EKSKLUSIF: Terungkap, Wakil Presiden Barcelona Menyamar Jadi Pelayan Demi Gaet Ronaldo

Eks wapres Blaugrana Joan Gaspart mengisahkan lika-liku yang harus dialaminya demi mendaratkan Ronaldo dari PSV Eindhoven pada musim panas 20 tahun silam.

Satu episode menarik pada musim panas 1996 mengubah segalanya dalam karier Ronaldo Luis Nazario de Lima.

Saat itu baru berusia 19, Ronaldo bukan lagi sosok asing di dunia sepakbola. Juara dunia pada 1994 – meskipun ia sama sekali tak bermain di Piala Dunia Amerika Serikat – sang striker meninggalkan Cruzeiro untuk bergabung ke PSV Eindhoven, destinasi pertamanya di Eropa.

Namun, menyusul performa eksplosif yang ditandai dengan gelontoran 54 gol dari 57 laga dalam dua musim, klub Belanda tersebut mulai terasa terlalu kecil untuk El Fenomeno.

Barcelona lantas datang meminangnya, tetapi siapa menduga dalam prosesnya Joan Gaspart, wakil presiden Blaugrana kala itu, sampai harus menyamar jadi pelayan demi menyegel servis Ronaldo!

“Saya bahkan mesti menyamar untuk mendapatkan tanda tangannya,” beber Gaspart secara eksklusif.

Pada waktu itu El Barca membutuhkan transfer besar, seorang pemain yang bisa membantu fans melupakan akhir mengecewakan era Johan Cruyff, dan Ronaldo, yang hari ini merayakan ulang tahun ke-40, jadi jawabannya. Hanya, PSV yang sudah memberikan restu mendadak berubah pikiran dan ini memaksa Barcelona untuk bergerak cepat.

Gaspart pergi ke Miami untuk menemui perwakilan Ronaldo, yang tengah bersama tim Brasil, tapi ia mengalami kesulitan berjumpa dengan si pemain di tengah penjagaan ketat yang diinstruksikan PSV kepada federasi sepakbola Brasil (CBF).

“Tidak butuh waktu lama untuk mencapai kesepakatan dengan PSV. Biayanya saat itu 1,5 miliar pesetas – sekitar €15 juta saat ini. Tapi kesepakatan itu memiliki sedikit problem. Kami membutuhkan persetujuan si pemain dan kami membutuhkannya sebelum 15 Juli, karena itu adalah waktu kedaluwarsa pakta dengan PSV,” jelas Gaspart.

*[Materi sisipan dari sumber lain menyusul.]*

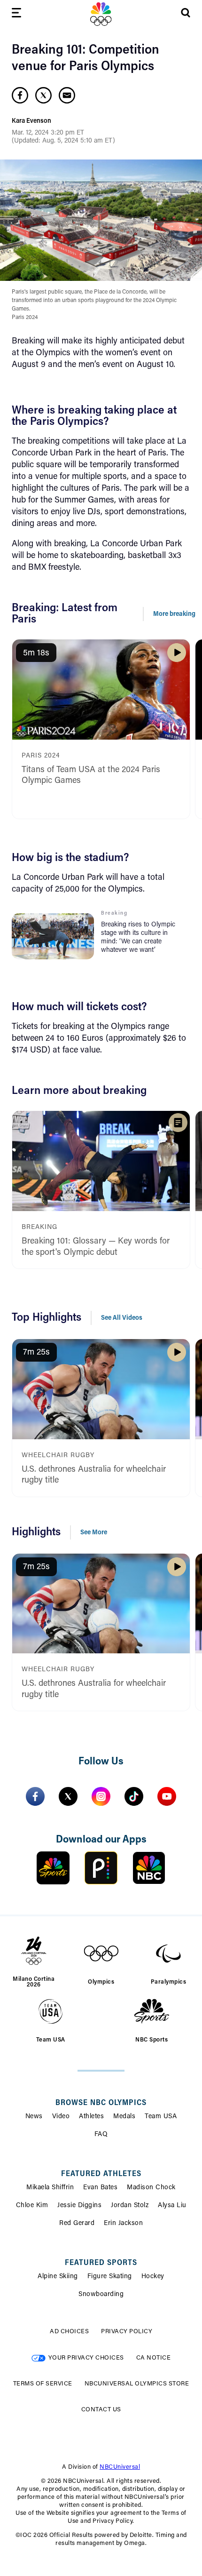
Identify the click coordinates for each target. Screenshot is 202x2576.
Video (61, 2116)
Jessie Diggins (79, 2205)
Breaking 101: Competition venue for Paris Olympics (85, 58)
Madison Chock (151, 2188)
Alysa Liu (172, 2205)
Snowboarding (101, 2294)
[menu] (16, 14)
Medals (124, 2116)
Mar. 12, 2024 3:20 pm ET (48, 133)
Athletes (91, 2116)
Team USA (161, 2116)
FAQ (101, 2134)
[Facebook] (35, 1796)
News (34, 2116)
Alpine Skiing (58, 2276)
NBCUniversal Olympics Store (137, 2384)
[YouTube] (166, 1796)
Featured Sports (101, 2263)
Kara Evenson (31, 121)
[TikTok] (133, 1796)
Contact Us (101, 2410)
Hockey (152, 2276)
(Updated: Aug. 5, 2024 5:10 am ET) (63, 141)
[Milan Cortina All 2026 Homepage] (101, 14)
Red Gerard (76, 2223)
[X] (68, 1796)
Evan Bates (100, 2188)
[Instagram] (101, 1796)
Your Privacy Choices (86, 2358)
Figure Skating (109, 2276)
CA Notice (153, 2358)
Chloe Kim (32, 2205)
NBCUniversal (120, 2467)
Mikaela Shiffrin (50, 2188)
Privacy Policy (126, 2332)
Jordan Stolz (129, 2205)
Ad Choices (69, 2332)
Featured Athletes (101, 2174)
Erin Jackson (123, 2223)
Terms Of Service (42, 2384)
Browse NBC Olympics (101, 2103)
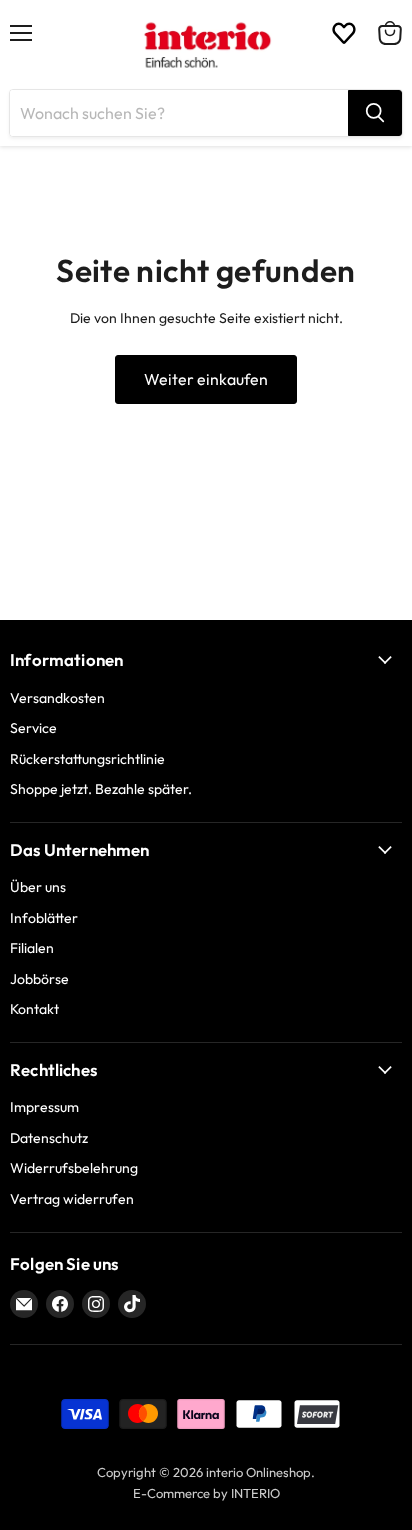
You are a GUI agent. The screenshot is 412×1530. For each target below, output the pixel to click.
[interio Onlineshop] (206, 45)
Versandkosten (57, 698)
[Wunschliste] (344, 33)
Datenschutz (49, 1138)
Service (33, 728)
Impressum (44, 1107)
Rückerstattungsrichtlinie (87, 759)
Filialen (32, 948)
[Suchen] (375, 113)
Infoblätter (44, 918)
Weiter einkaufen (206, 379)
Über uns (38, 887)
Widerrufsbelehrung (74, 1168)
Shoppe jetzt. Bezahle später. (101, 789)
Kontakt (34, 1009)
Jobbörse (39, 979)
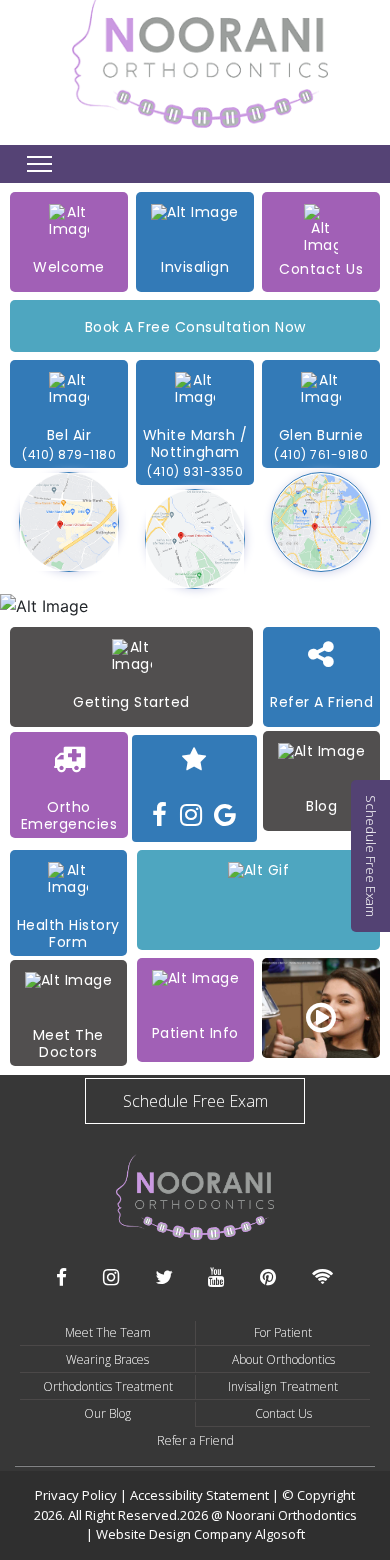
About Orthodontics (283, 1359)
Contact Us (283, 1413)
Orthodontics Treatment (108, 1386)
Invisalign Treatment (283, 1386)
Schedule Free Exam (195, 1101)
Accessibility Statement (201, 1495)
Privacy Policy (76, 1495)
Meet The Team (108, 1332)
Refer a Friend (195, 1440)
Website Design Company (175, 1534)
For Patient (283, 1332)
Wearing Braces (107, 1359)
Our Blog (107, 1413)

“Namun, PSV kemudian menyadari mereka tak ingin kehilangan si pemain dan menghubungi CBF untuk menyetop Ronaldo bergabung ke Barca. Ada dua petugas keamanan yang tidak memperbolehkan saya lewat untuk menemui Ronaldo ataupun pemain lainnya.”

Pantang pulang dengan tangan hampa, Gaspart kemudian menyusun sebuah rencana.

“Saya bertemu seorang pelayan Spanyol di hotel dan ia meminjami saya baju kerjanya, memberikan nampan dan sebotol Coca Cola. Saya menyamar, menyapa petugas keamanan dan bilang kepada mereka bahwa seorang tamu meminta minuman ringan. Kali ini mereka membiarkan saya lewat.”

“Saya mengetuk pintu kamar Ronaldo dan ia sendiri yang membukanya.”

Dikisahkan Gaspart, Ronaldo sempat kebingungan sebelum tertawa setelah mengetahui apa yang sebenarnya terjadi. Di tengah gelak tawanya talenta Brasil itu menelepon agennya dan transfer pun disepakati.

“Ia menandatangani kontrak langsung di sana, di tempat tidur,” kata sang eks wapres.

Cerita belum usai sampai di situ. Pihak CBF sempat menolak mengambil foto Gaspart bersama Ronaldo untuk menyampaikan kesepakatan ini kepada publik. Mereka tidak percaya Ronaldo benar-benar telah membubuhkan tanda tangan, tetapi Gaspart mempresentasikan kontrak tersebut “dari jauh” dan sang striker sendiri yang mengonfirmasikannya melalui telepon.

Transfer El Fenomeno ke Camp Nou diumumkan keesokan harinya, 10 Juli, Kendati ia hanya bertahan semusim, performa briliannya tetap meninggalkan memori manis untuk fans Barca yang bahagia bisa melihat salah satu pemain terbaik sepanjang masa mengusung panji klub pada 1996/97.